「スマートウェルネスオフィス」でシンポ 既存ビルの知的生産性向上を
住宅新報 2015年3月3日 号 3面

第1回スマートウェルネスオフィスシンポジウムの模様
日本サステナブル建築協会はこのほど、都内で「第1回スマートウェルネスオフィスシンポジウム」を開いた(写真)。同協会では研究委員会を設置し、既存ビルの知的生産性向上による不動産価値の創出を目指して検討を進めている。
まず基調講演では、スマートウェルネスオフィス研究委員会委員長の村上周三氏が、スマートウェルネスオフィスのコンセプトとして(1)オフィスは知的生産資源の集積・運用の場(2)高い知的生産の場を実現し、利用者の健康・安心の向上を図り、資産価値の向上・創造を目指す(3)計画・使い勝手の工夫により知的活動を活性化――の3点を紹介。更に、知的生産性を計測する方法や、計測結果を評価する仕組みなどを研究会の主要テーマを説明した。

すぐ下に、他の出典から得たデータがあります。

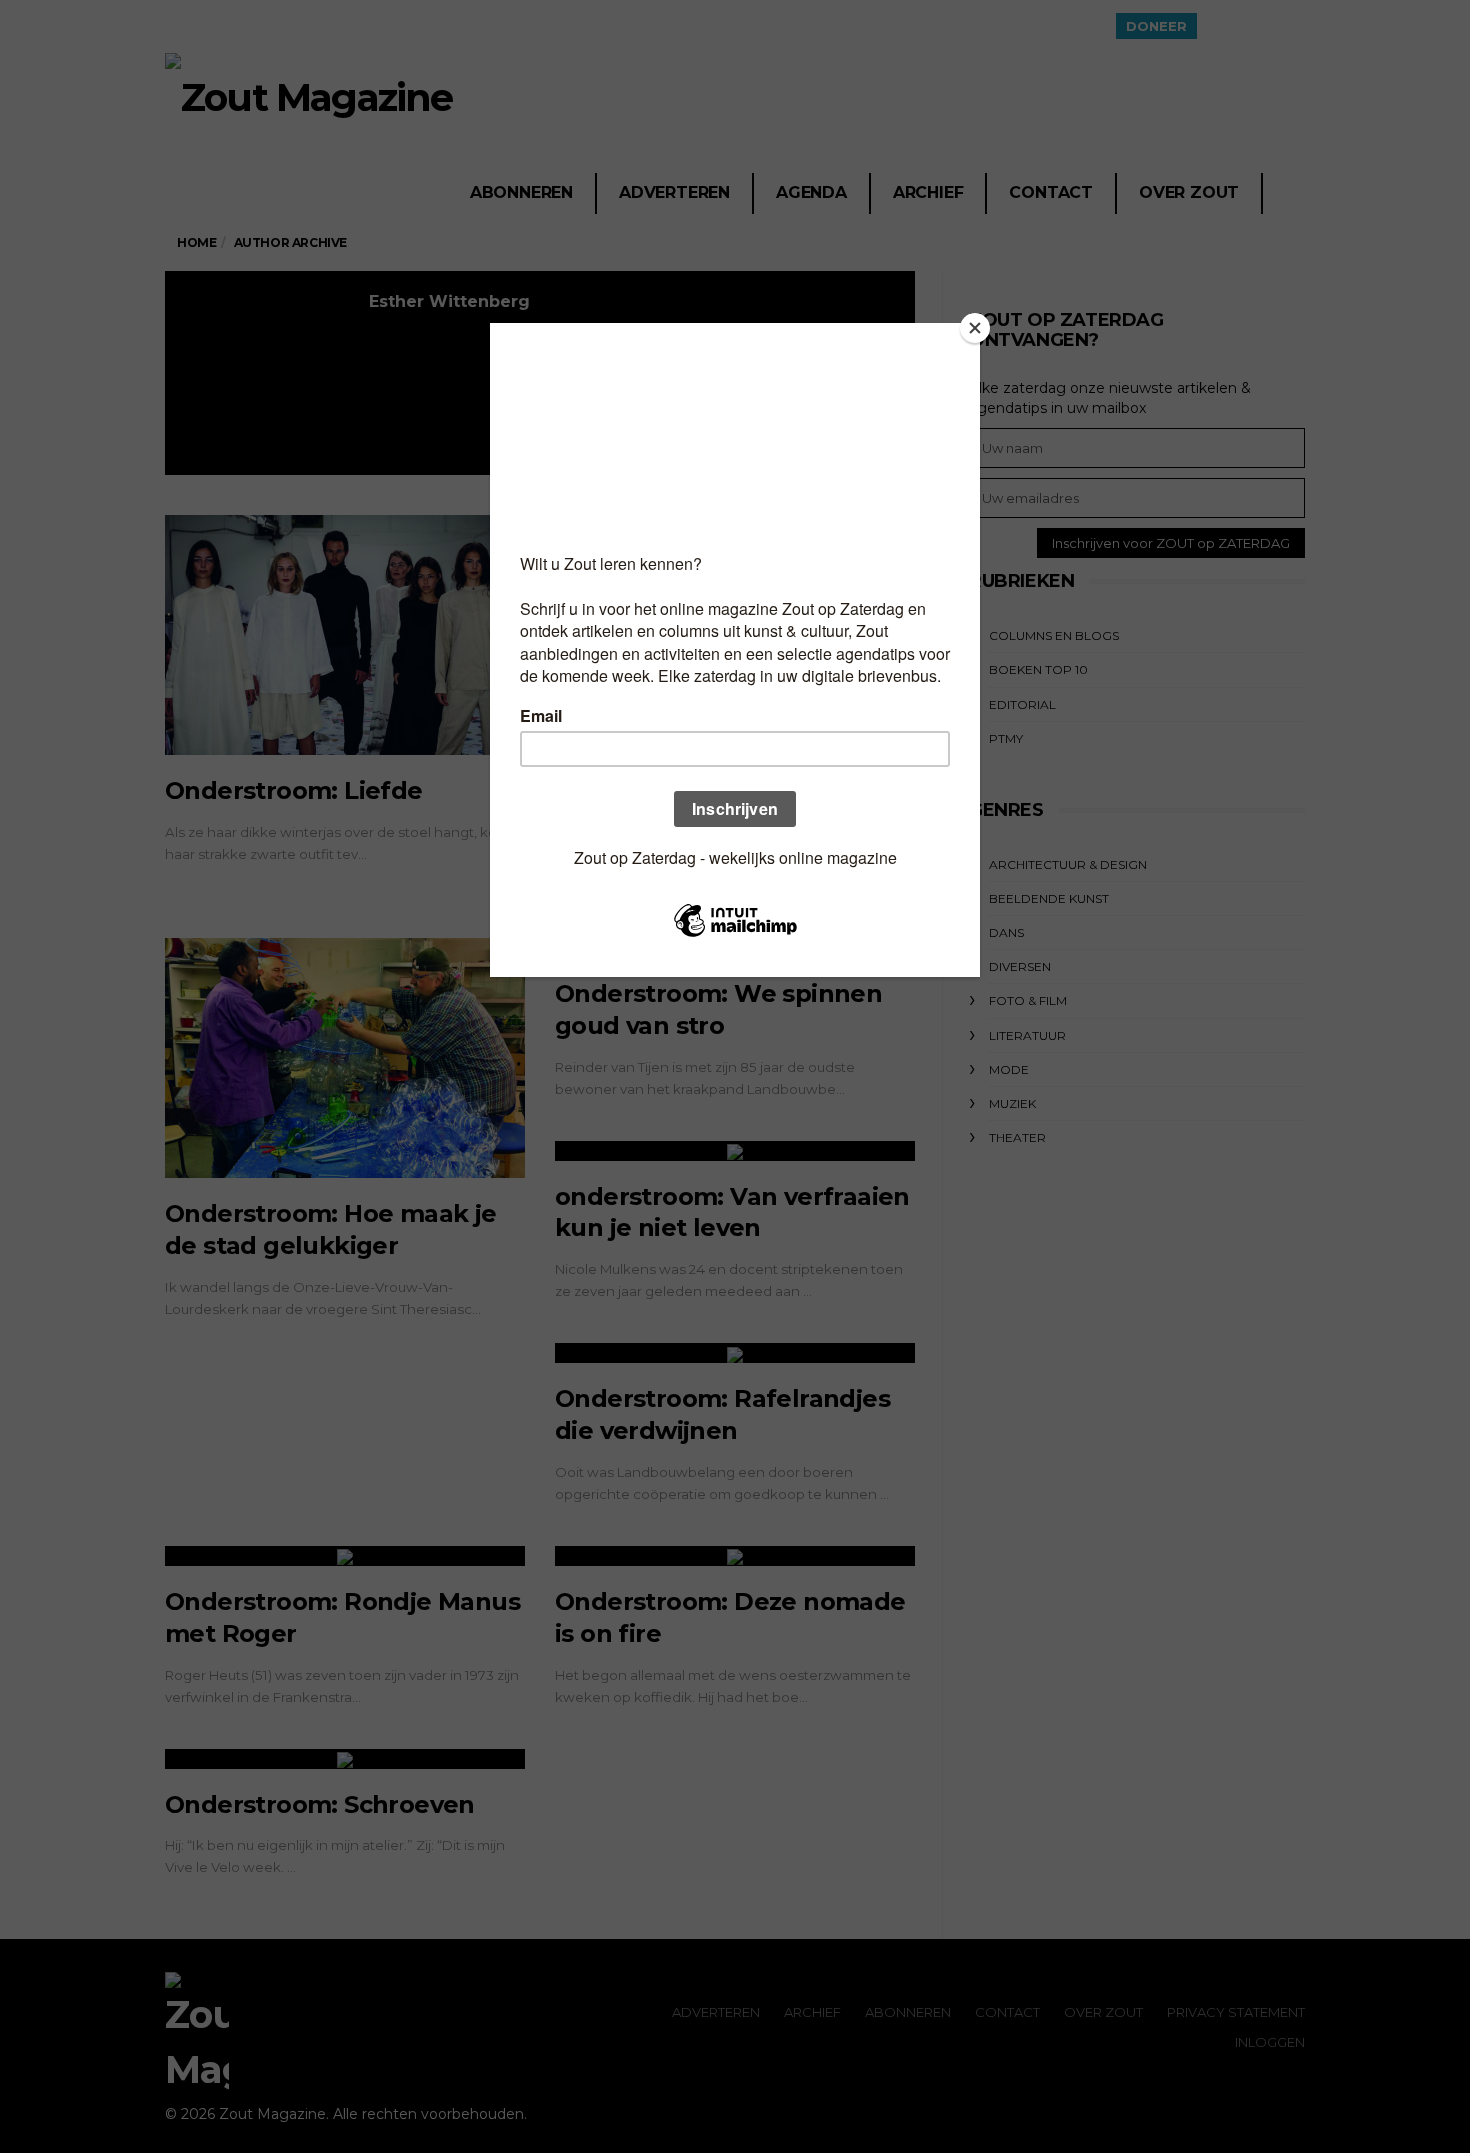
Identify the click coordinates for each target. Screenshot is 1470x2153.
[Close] (975, 328)
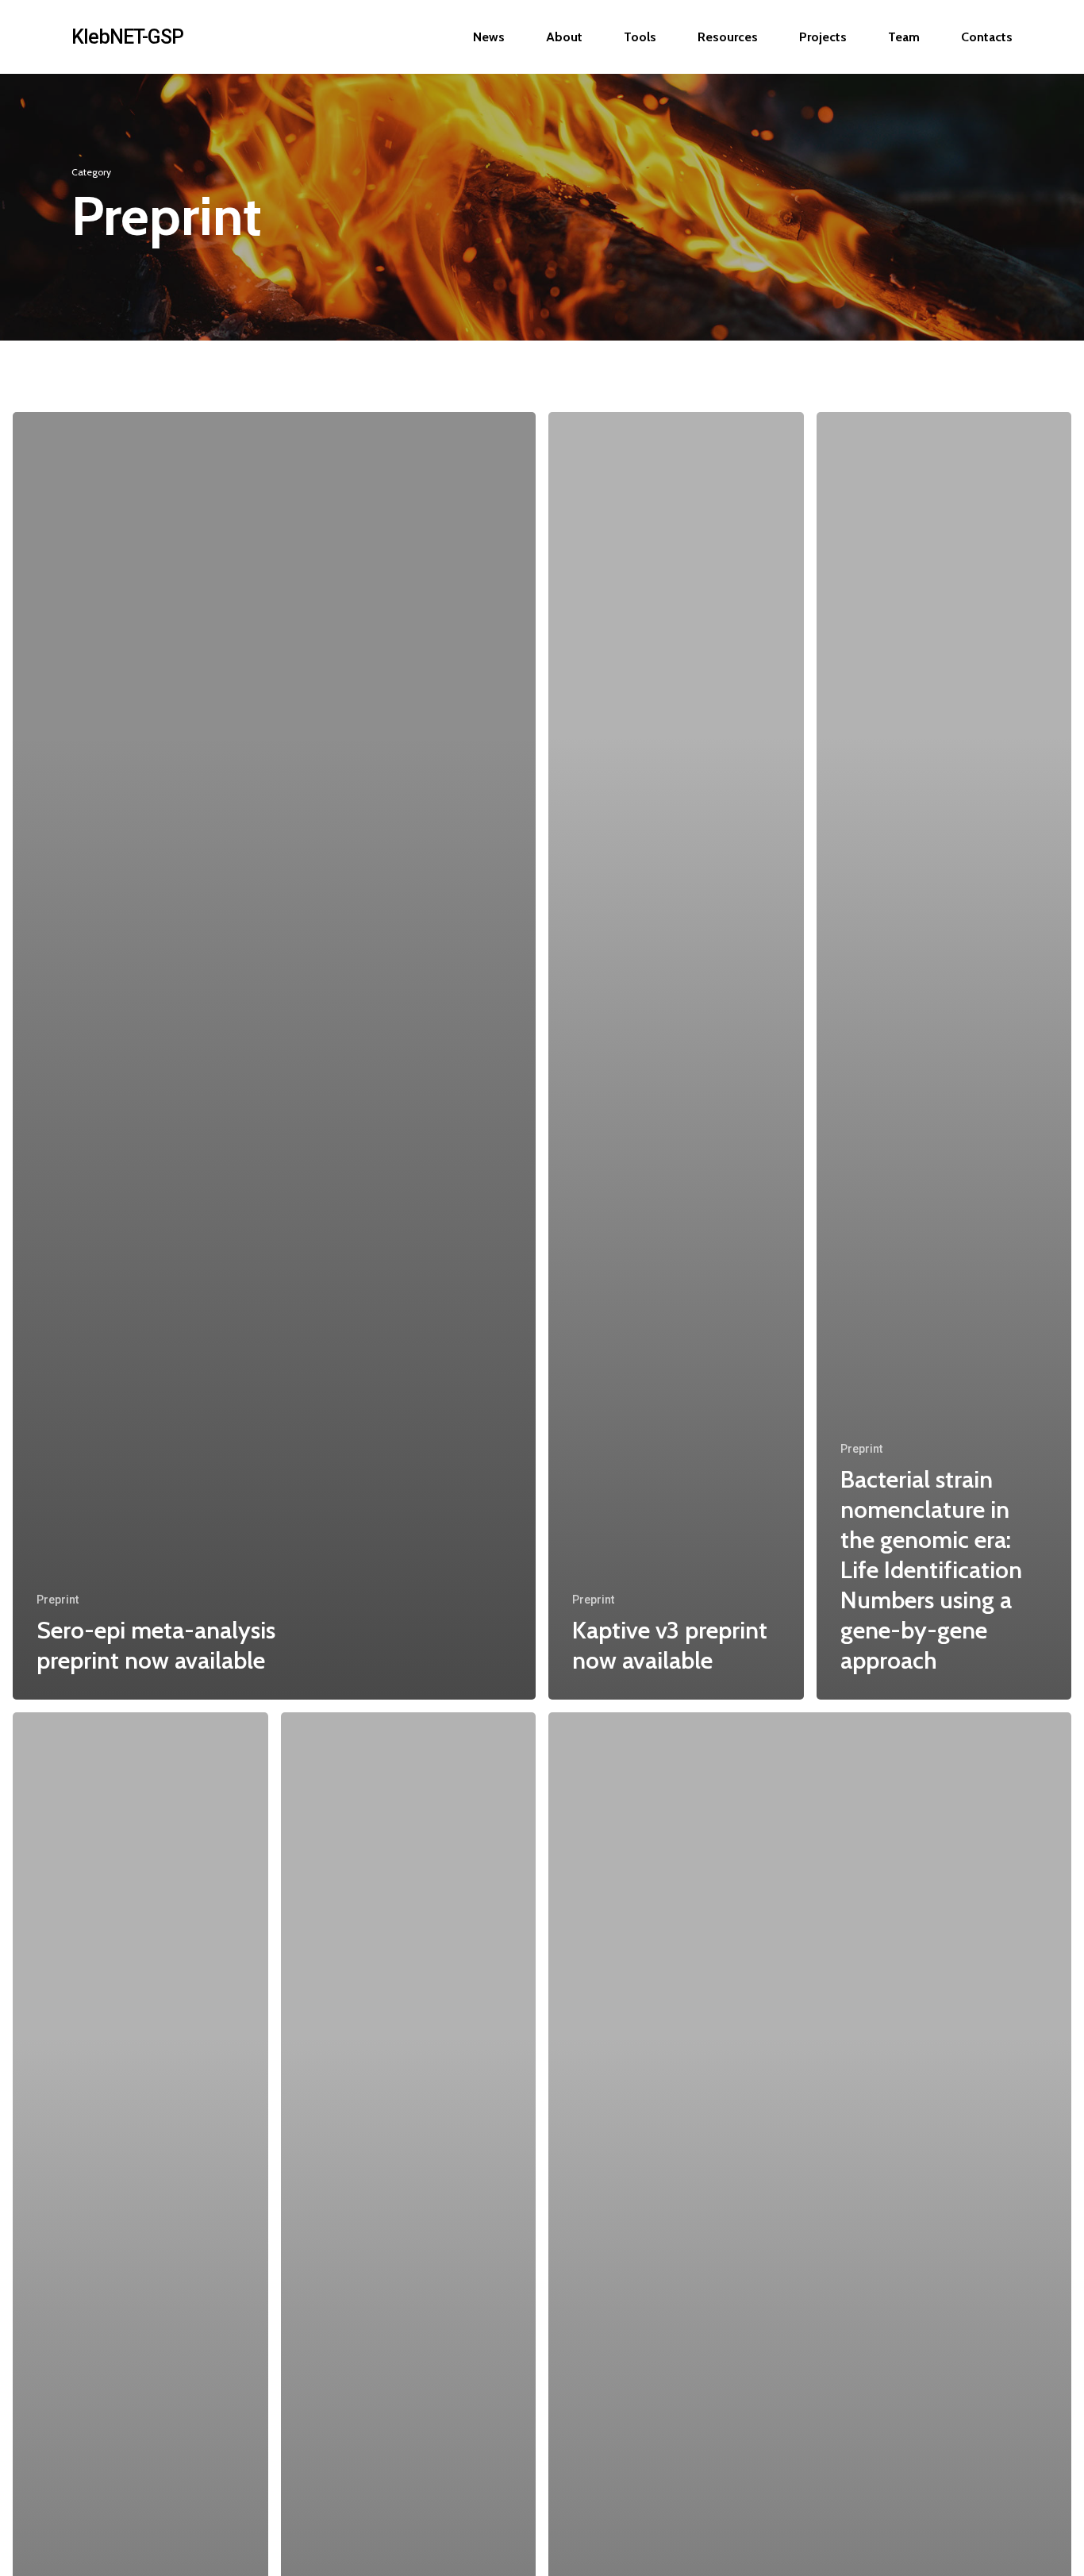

次いで、ニッセイ基礎研究所の松村徹氏が「ワークスタイルの変化と進化が求められるオフィスビル」と題して講演した。松村氏は、「テレワークの普及で従来の労働集約的、事務処理センター的なリアルオフィスの必要性は低下している。一方で知的創造の場としての必要性は更に高まっている」と述べた。そして、「仕事がはかどり、モチベーションが高まるワークプレイスであることや安全・省エネ性は当然。それに加えて知的創造のための仕掛けが重要」とした。その例として、集中またはリフレッシュできる空間設計や、社内・テナント間との非公式のコミュニケーションの活性化につながるサービス提供などを挙げた。